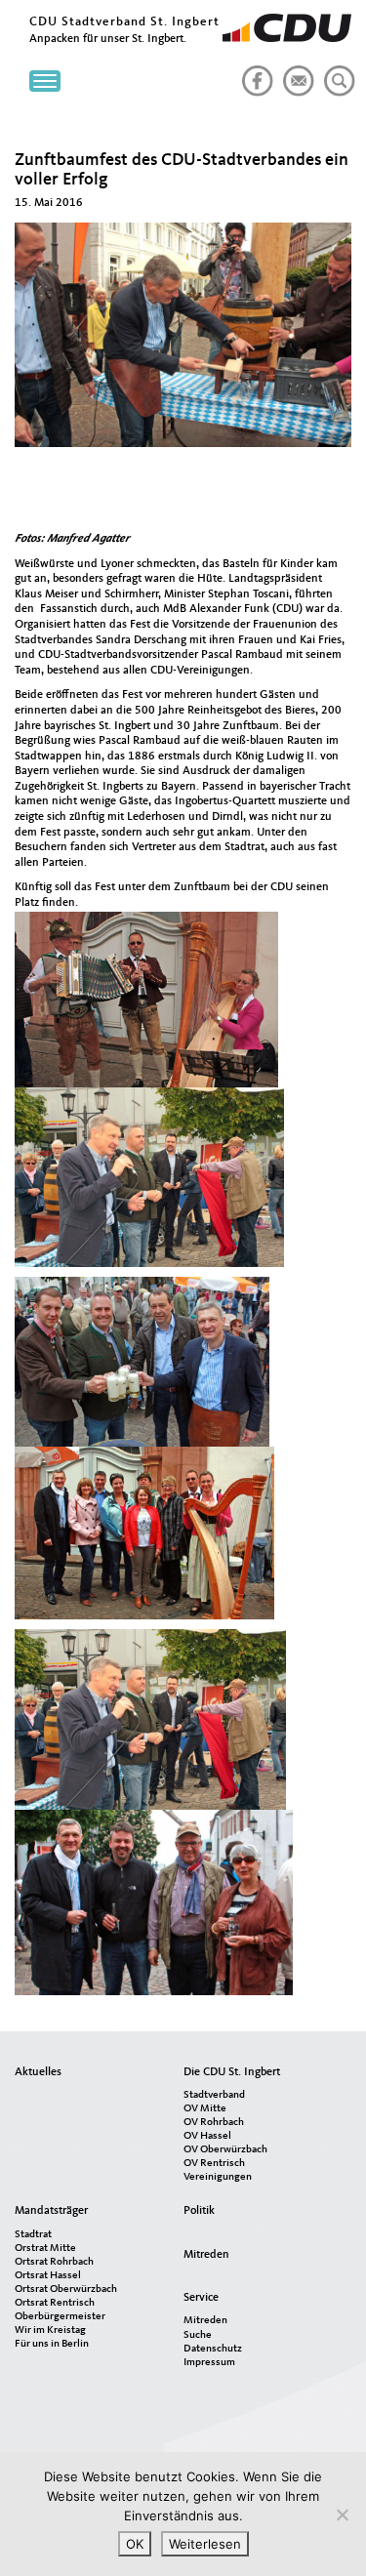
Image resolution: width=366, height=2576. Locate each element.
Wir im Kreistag (50, 2330)
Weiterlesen (205, 2544)
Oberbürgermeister (60, 2316)
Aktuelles (38, 2072)
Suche (197, 2335)
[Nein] (341, 2514)
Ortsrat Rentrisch (55, 2303)
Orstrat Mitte (45, 2248)
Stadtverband (214, 2095)
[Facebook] (253, 73)
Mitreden (206, 2255)
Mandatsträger (51, 2211)
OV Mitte (204, 2109)
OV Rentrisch (214, 2163)
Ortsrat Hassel (48, 2275)
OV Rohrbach (213, 2122)
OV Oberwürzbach (225, 2150)
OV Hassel (207, 2136)
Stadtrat (33, 2234)
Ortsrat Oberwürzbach (66, 2289)
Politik (199, 2211)
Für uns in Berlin (52, 2344)
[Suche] (335, 73)
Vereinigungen (217, 2177)
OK (134, 2544)
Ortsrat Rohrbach (54, 2262)
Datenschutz (212, 2349)
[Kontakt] (294, 73)
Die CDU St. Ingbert (231, 2072)
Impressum (209, 2362)
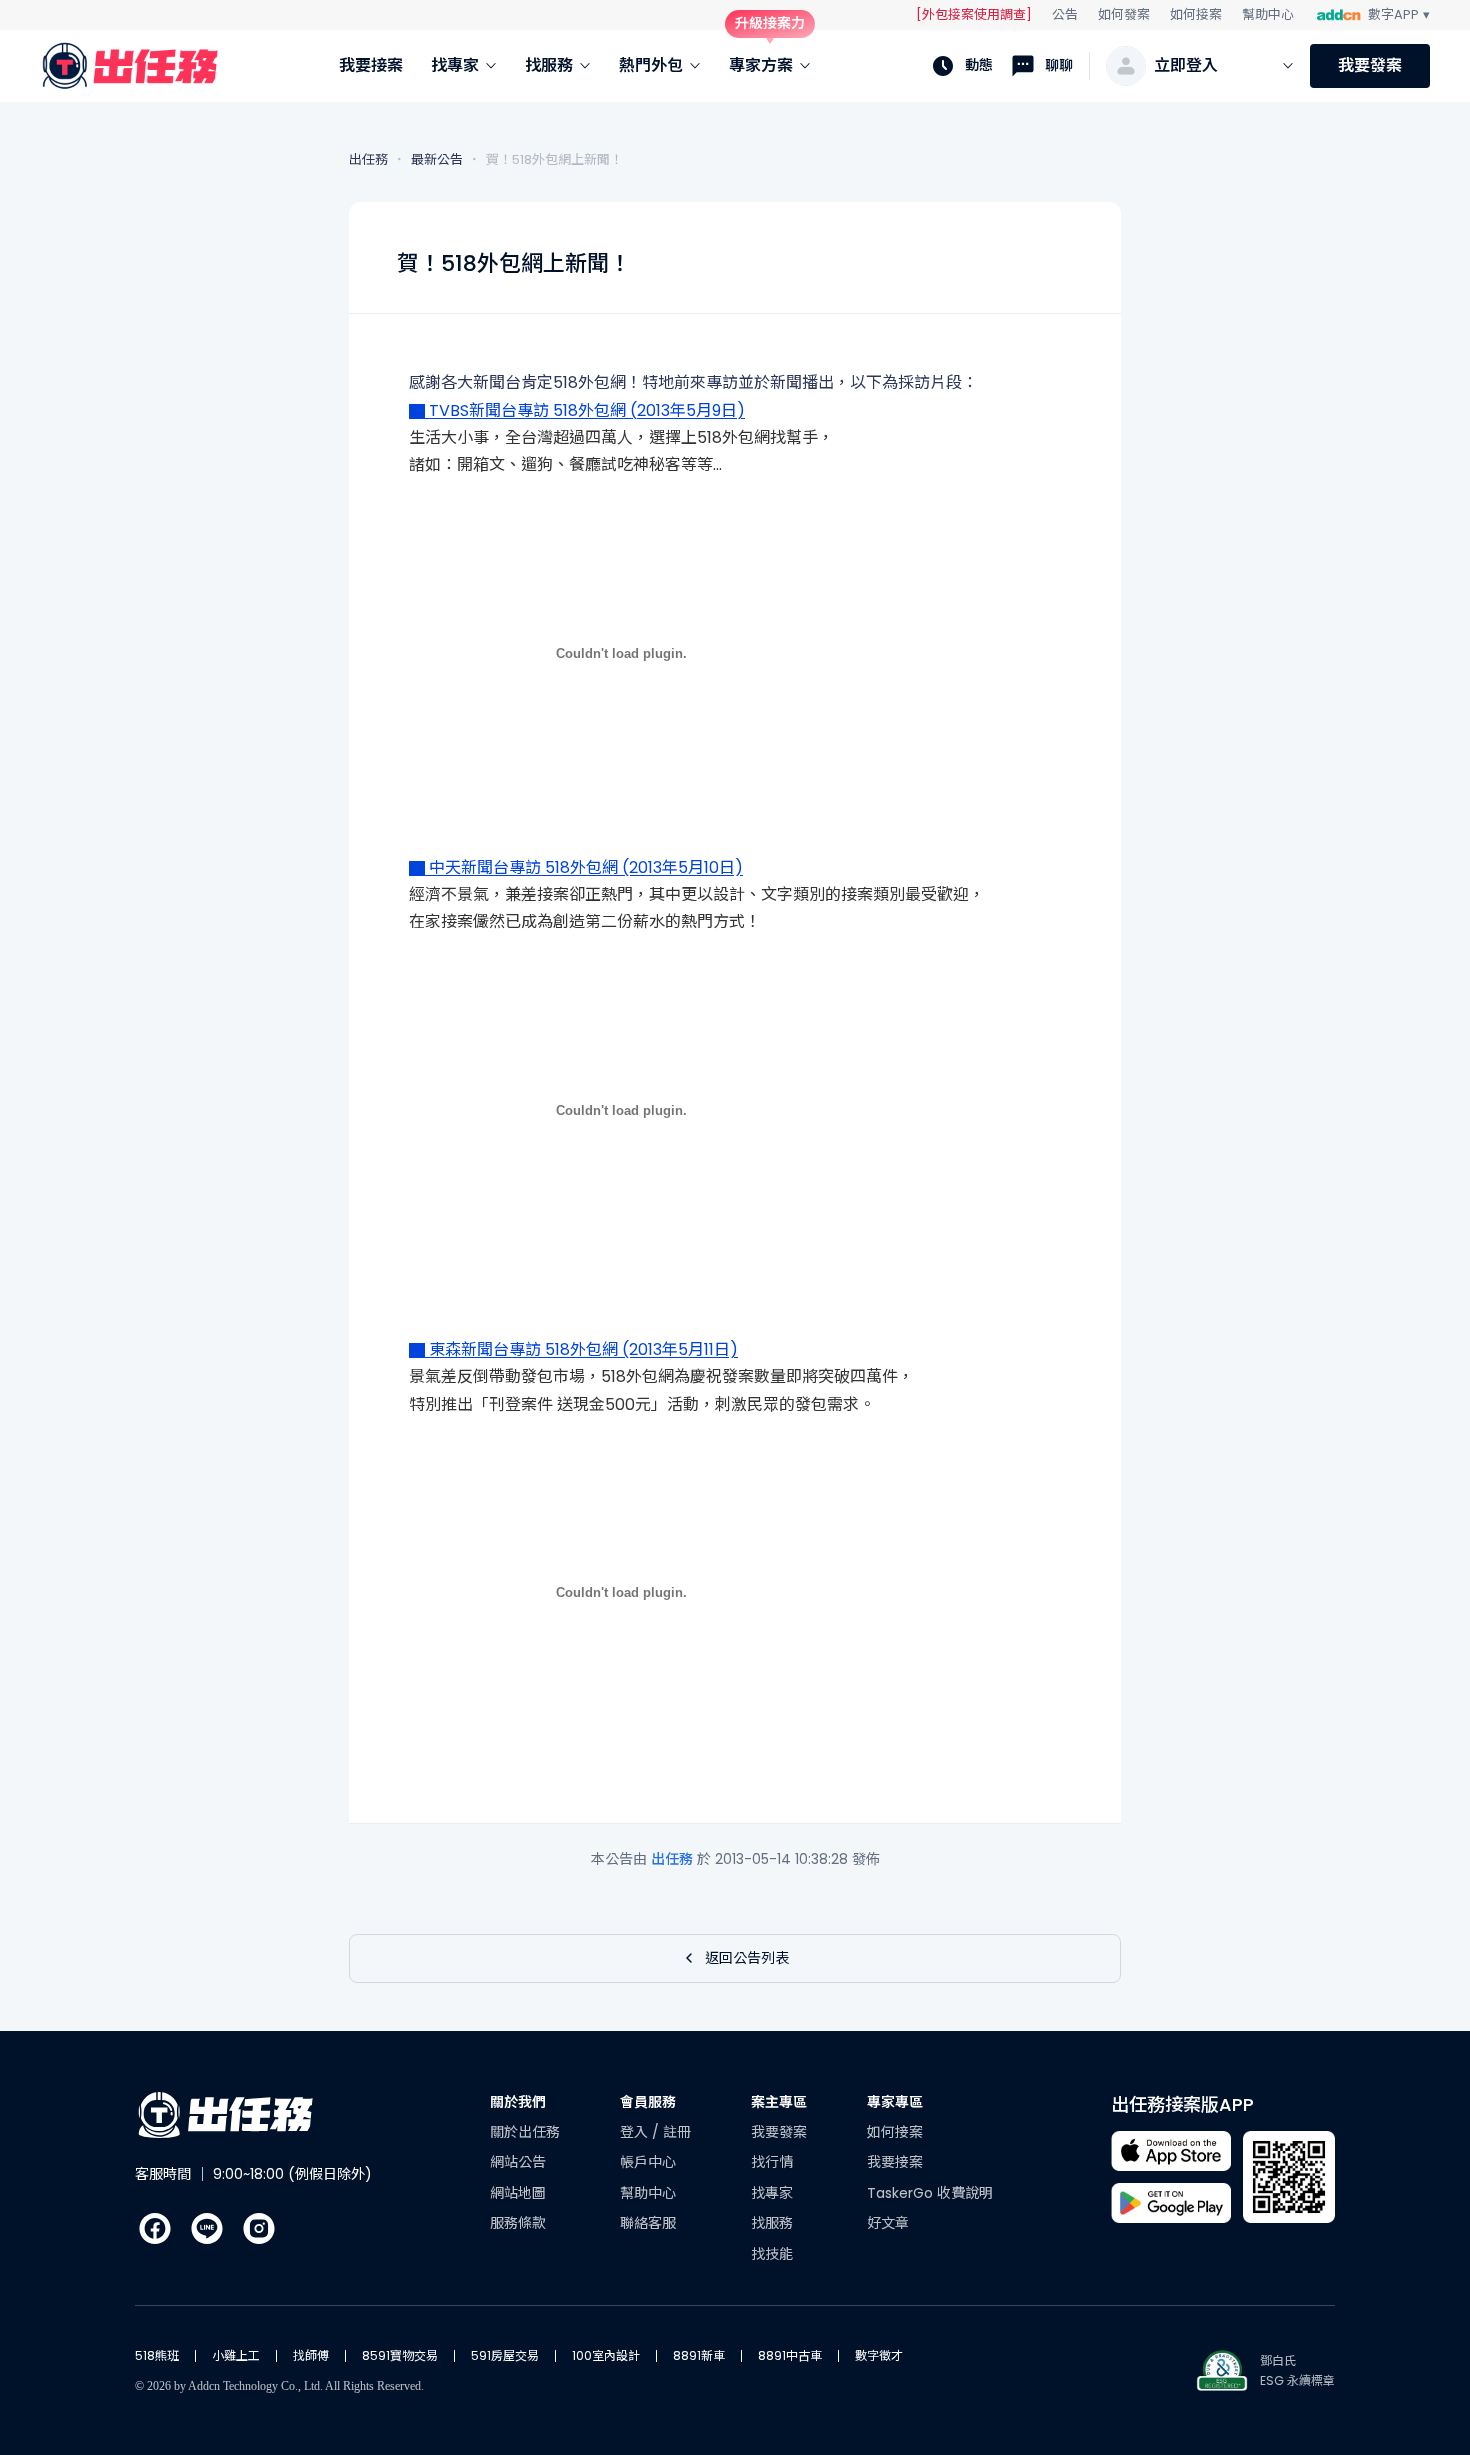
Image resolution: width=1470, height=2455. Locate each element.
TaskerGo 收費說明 (930, 2193)
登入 (636, 2132)
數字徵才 (879, 2355)
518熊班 (157, 2355)
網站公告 (518, 2162)
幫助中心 (1268, 14)
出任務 (674, 1859)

WORK ORDER: Take the entries above and return only the lines from the one with "[Nein] (341, 2514)" to the one with "Die CDU St. Ingbert (231, 2072)", both included, unchanged.

PROBLEM SOLUTION:
[Nein] (341, 2514)
Ortsrat Rentrisch (55, 2303)
Orstrat Mitte (45, 2248)
Stadtverband (214, 2095)
[Facebook] (253, 73)
Mitreden (206, 2255)
Mandatsträger (51, 2211)
OV Mitte (204, 2109)
OV Rentrisch (214, 2163)
Ortsrat Hassel (48, 2275)
OV Rohrbach (213, 2122)
OV Oberwürzbach (225, 2150)
OV Hassel (207, 2136)
Stadtrat (33, 2234)
Ortsrat Oberwürzbach (66, 2289)
Politik (199, 2211)
Für uns in Berlin (52, 2344)
[Suche] (335, 73)
Vereinigungen (217, 2177)
OK (134, 2544)
Ortsrat Rohrbach (54, 2262)
Datenschutz (212, 2349)
[Kontakt] (294, 73)
Die CDU St. Ingbert (231, 2072)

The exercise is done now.